**DESCRIPTION OF THE TASK:**
Your reply should consist only of the lines from the one holding "The width and" to the last line of the data below, written out exactly and without pictures.

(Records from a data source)
──────────────────────────────

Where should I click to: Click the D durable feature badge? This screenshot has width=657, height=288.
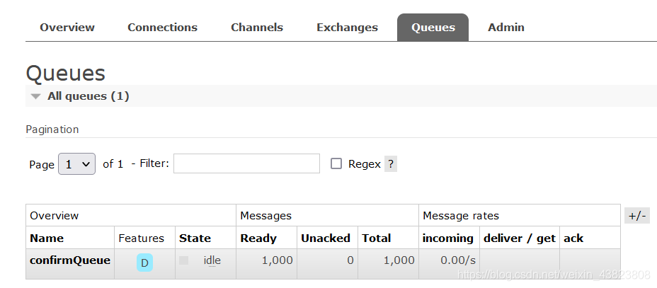(x=144, y=263)
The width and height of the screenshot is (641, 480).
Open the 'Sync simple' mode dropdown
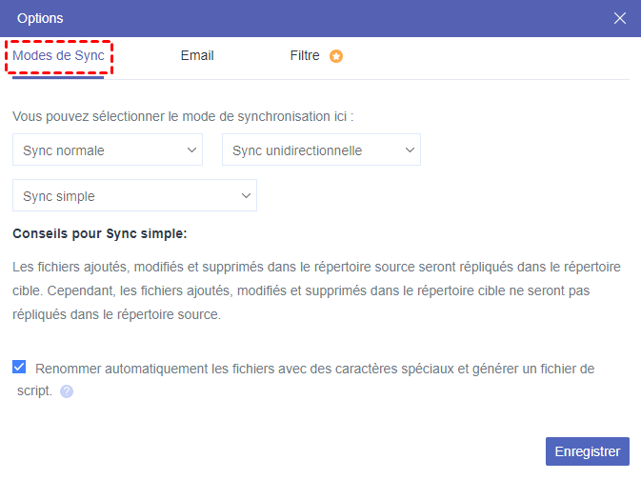pyautogui.click(x=134, y=195)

──────────────────────────────

**REPLY:**
The width and height of the screenshot is (641, 480).
Open the 'Sync simple' mode dropdown
pyautogui.click(x=134, y=195)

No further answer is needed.